File Type | Character |
---|---|
Named Pipe (FIFO) | p |
Character Device Special | c |
Directory | d |
Block Device Special | b |
Regular | - |
Symbolic Link | l |
Door (2.6 and beyond) | D |
Socket (2.6 and beyond) | s |
We already discussed file types -- what the possible file types are and how they are represented in the left-most column of a long listing. The kernel uses four bits of the mode field. Bits 12 through 15 describe the type of file (the table to the right here shows a list of possible file types and the characters used to describe them). The remaining 12 bits are used to define the access modes to the file, some possible execute actions, and the sticky bit. The access modes are pretty straightforward, so we'll review them briefly here.

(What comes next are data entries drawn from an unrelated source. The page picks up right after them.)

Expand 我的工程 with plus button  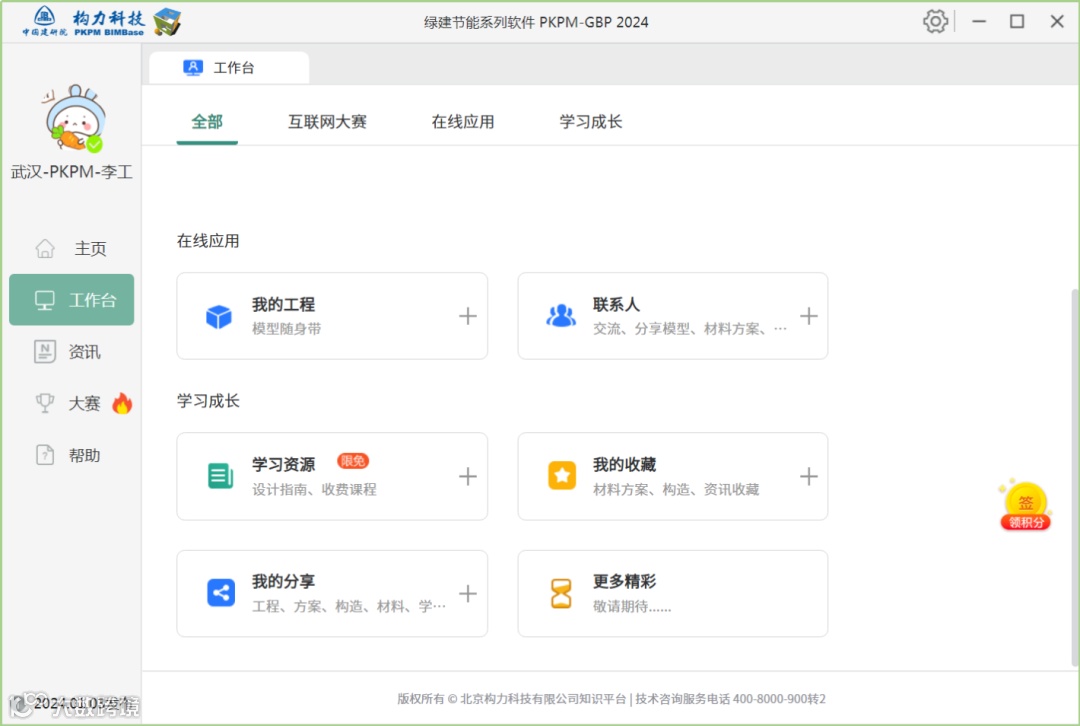468,316
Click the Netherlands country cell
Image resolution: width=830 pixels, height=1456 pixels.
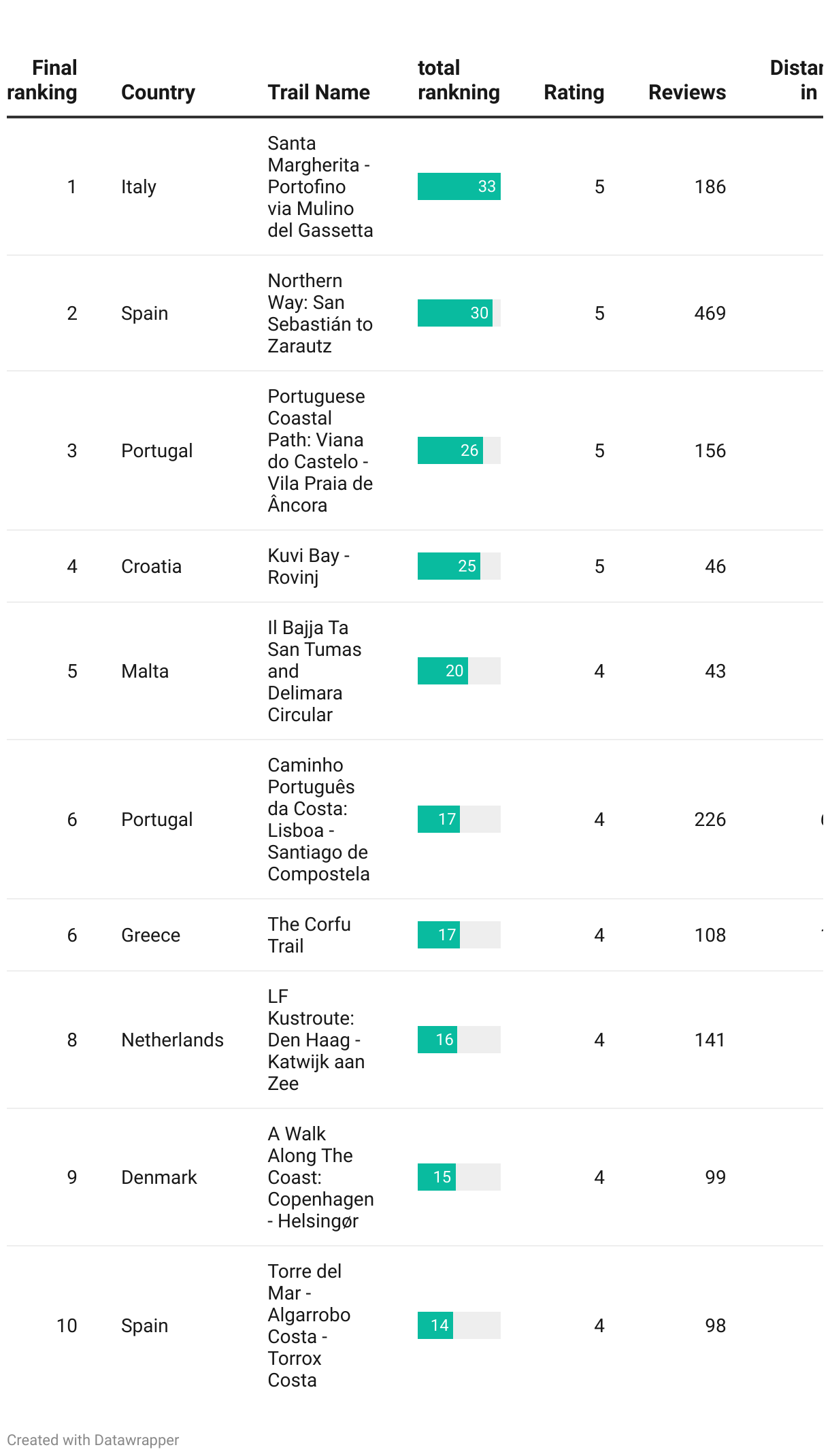click(172, 1040)
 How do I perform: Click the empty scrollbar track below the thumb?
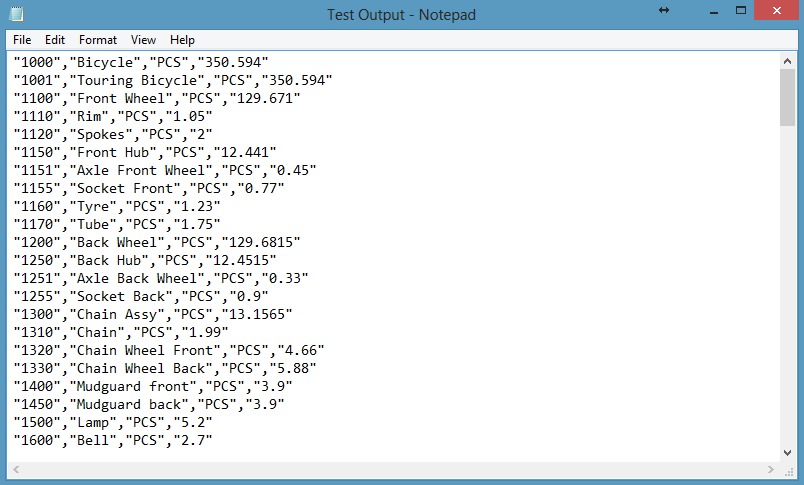pyautogui.click(x=788, y=300)
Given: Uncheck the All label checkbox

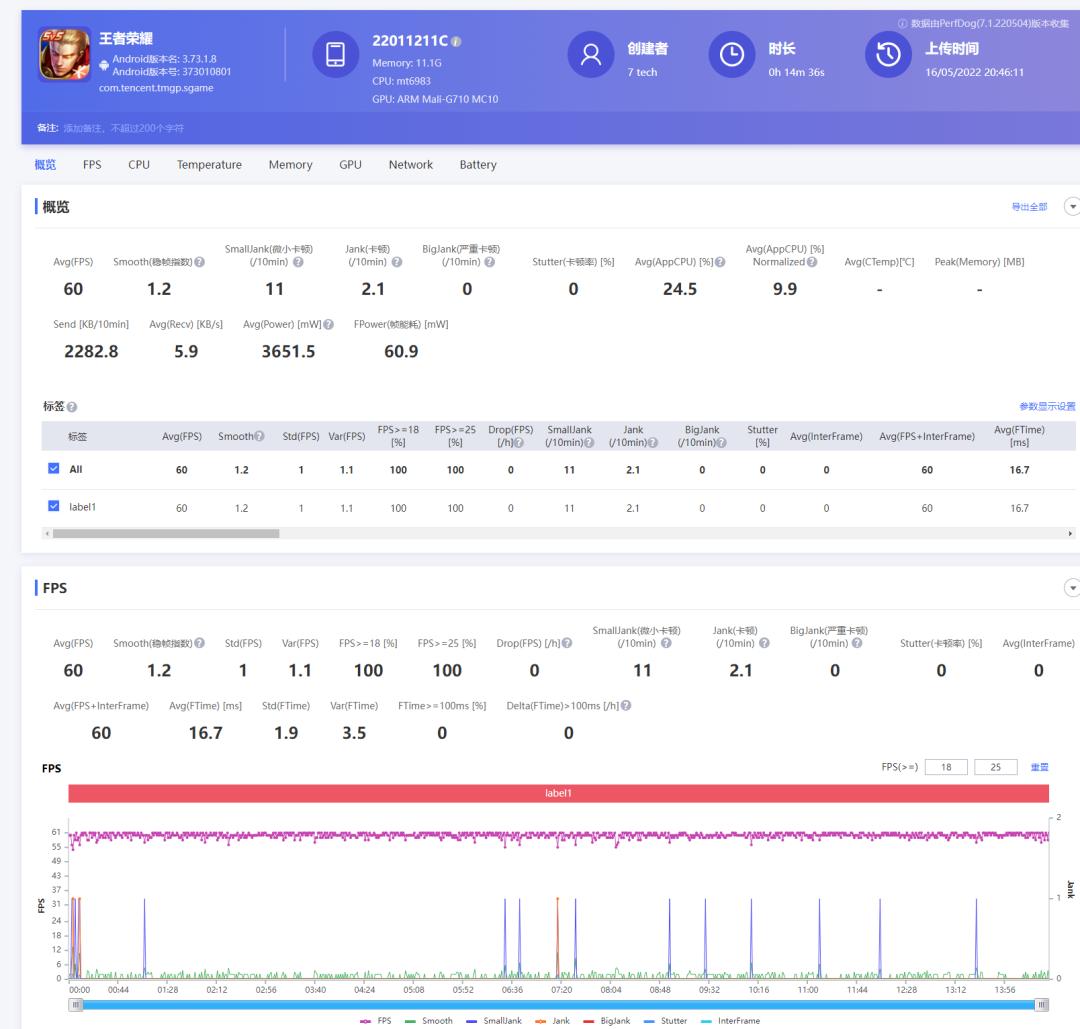Looking at the screenshot, I should (x=54, y=469).
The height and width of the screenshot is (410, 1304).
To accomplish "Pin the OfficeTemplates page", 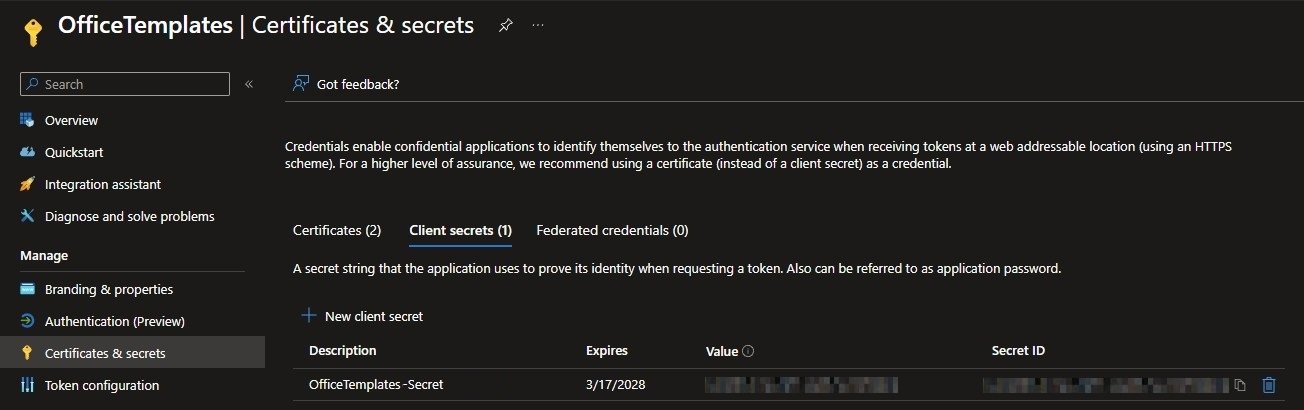I will pyautogui.click(x=505, y=26).
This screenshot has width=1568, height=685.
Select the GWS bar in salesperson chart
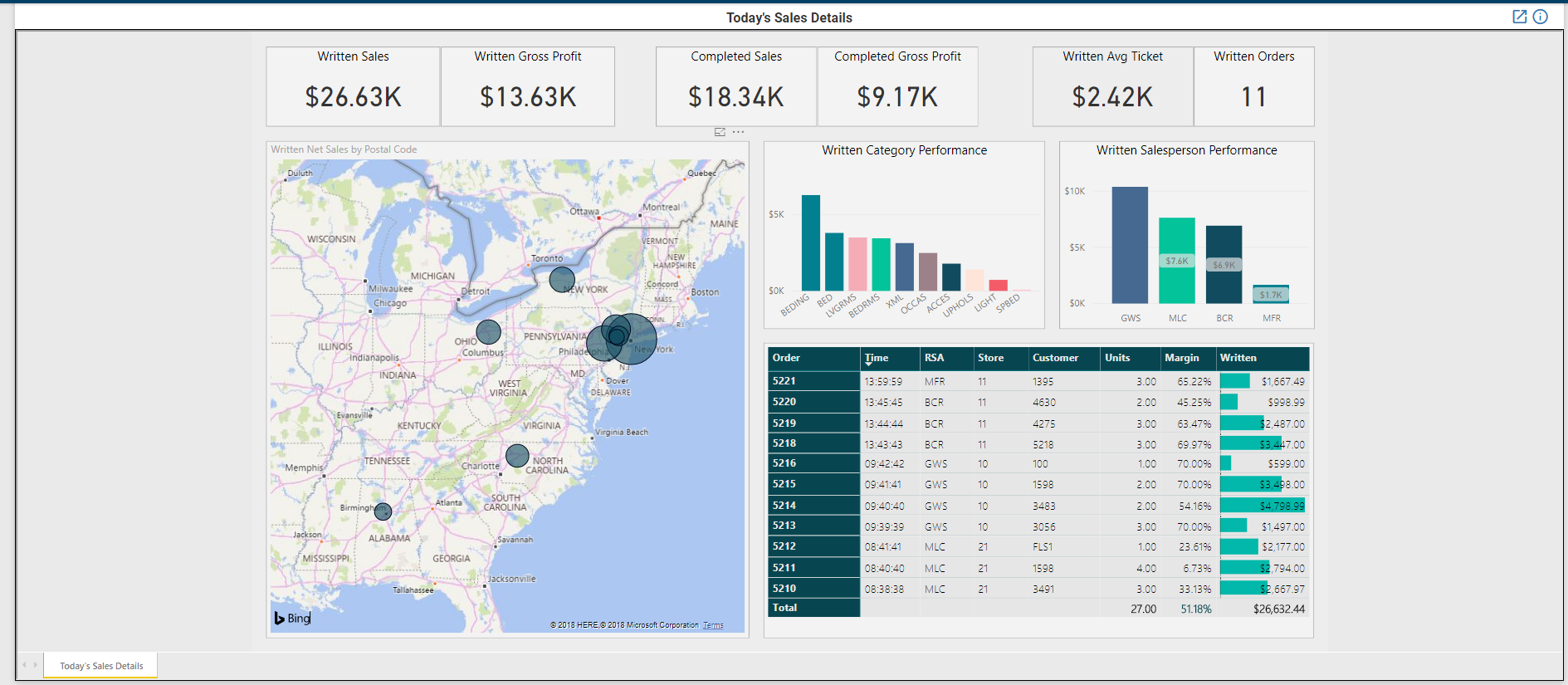(1130, 245)
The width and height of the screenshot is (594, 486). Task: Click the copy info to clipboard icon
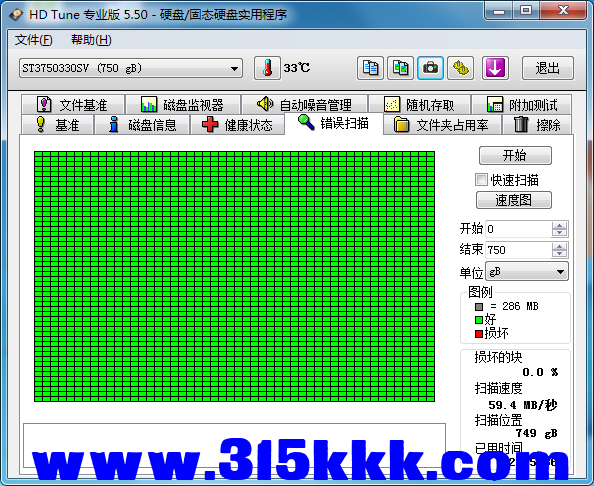coord(370,68)
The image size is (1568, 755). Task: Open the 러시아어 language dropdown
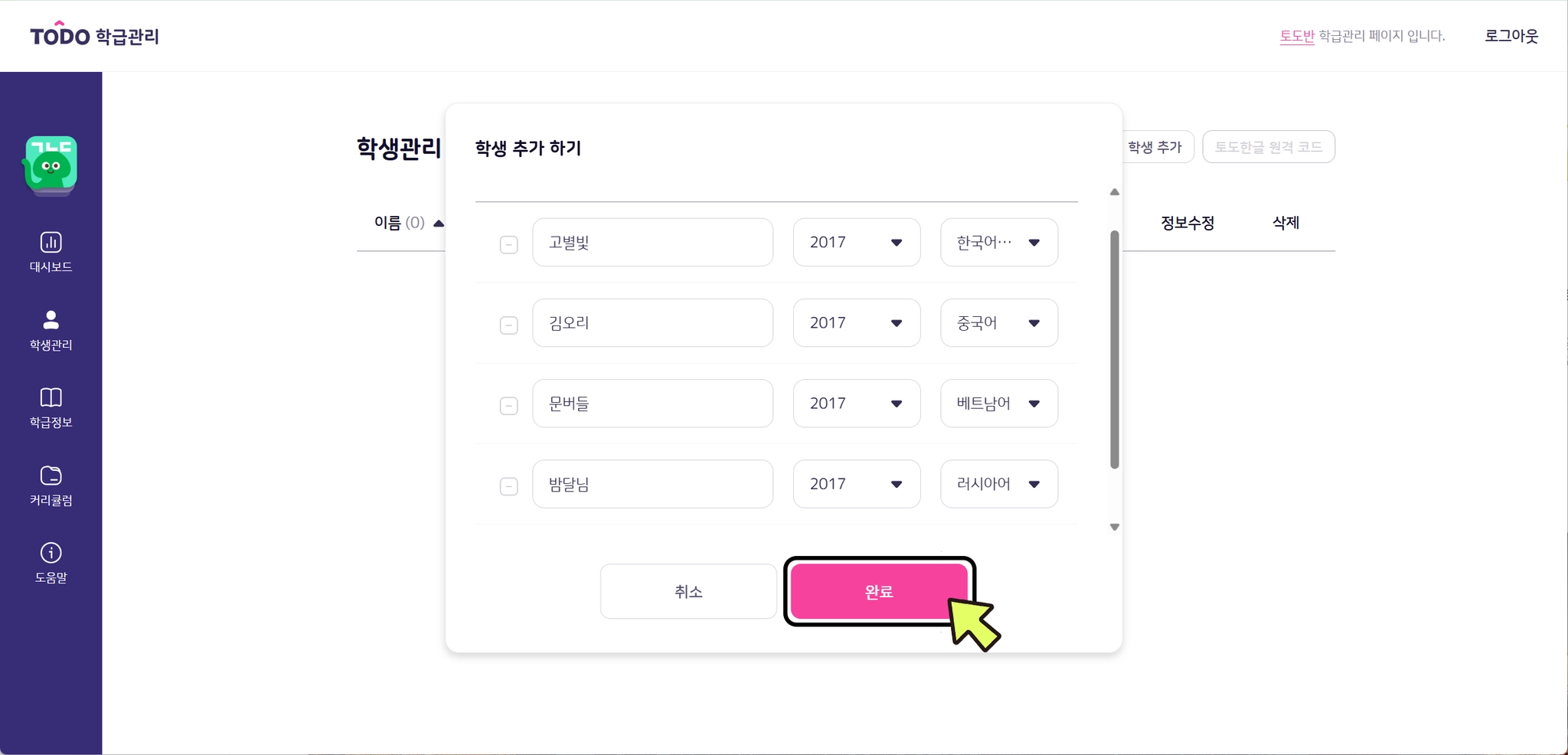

For a given file, regardless of the type, we can potentially do one of three things: read the file, write the file, or execute the file. Permissions are maintained for three possible users: the owner of the file, the group the user belongs to, and everyone else (typically referred to as "other" or "world" meaning the rest of the world). Every user on a Solaris system has a user ID (uid) and group ID (gid) that is established when the user's account is created. This information is referred to as the user's credentials, and is maintained in a data structure, the credential structure, that is embedded in the process structure. Remember, every operation you attempt on a file will be initiated from within a process, either something executed explicitly from the command line, or from the user's shell.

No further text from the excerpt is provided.